• Ein Tag auf der Insel Faial

    June 15, 2025 in Portugal ⋅ ☁️ 21 °C

    Vorweg: Breaking News! 📢 Es gibt ihn wirklich – den Berg Pico. Heute, auf dem Weg zur Fähre, stand er plötzlich da, majestätisch und völlig unübersehbar. Ein bisschen fühle ich mich veräppelt, nach all den Tagen Wolkenversteckspiel. Am liebsten wäre ich gleich hochgestiefelt, aber leider… heute keine Zeit. So ein Pech!

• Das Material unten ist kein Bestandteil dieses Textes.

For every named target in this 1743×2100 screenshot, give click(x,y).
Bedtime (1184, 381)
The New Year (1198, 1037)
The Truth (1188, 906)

    Um 8 Uhr geht’s stattdessen ab auf die Fähre nach Faial. Der Atlantik ist entspannt wie ein Sonntagmorgen, die Überfahrt ruhig. Und wie beginnt man so einen Tag am besten? Richtig – mit Frühstück in der Bäckerei: zwei belegte Brötchen und zwei Latte für zusammen 5 €. Einfach, günstig, genial.
    Satt und glücklich starten wir die Insel-Rallye:
    1. Stopp – Ponta dos Capelinhos
    1957 spuckte hier ein Vulkan vor der Westspitze der Insel sein Innerstes ins Meer, und zack, war Faial plötzlich größer. Heute fühlt man sich dort, als würde man von einem tropischen Dschungel direkt auf die Mondoberfläche stolpern. Trostlos? Nee, eher spektakulär und irgendwie magisch. 🌋
    2. Stopp – Caldeira do Faial
    Ein 2 km breiter, 400 m tiefer Vulkankrater mitten im Inselherz, zum Naturreservat erklärt. Obwohl wieder mal Wolkenparty war, war der Blick einfach wow. Von jedem Standpunkt wirkt dieser Krater, als hätte die Erde selbst ein Kunstwerk in XXL geschaffen.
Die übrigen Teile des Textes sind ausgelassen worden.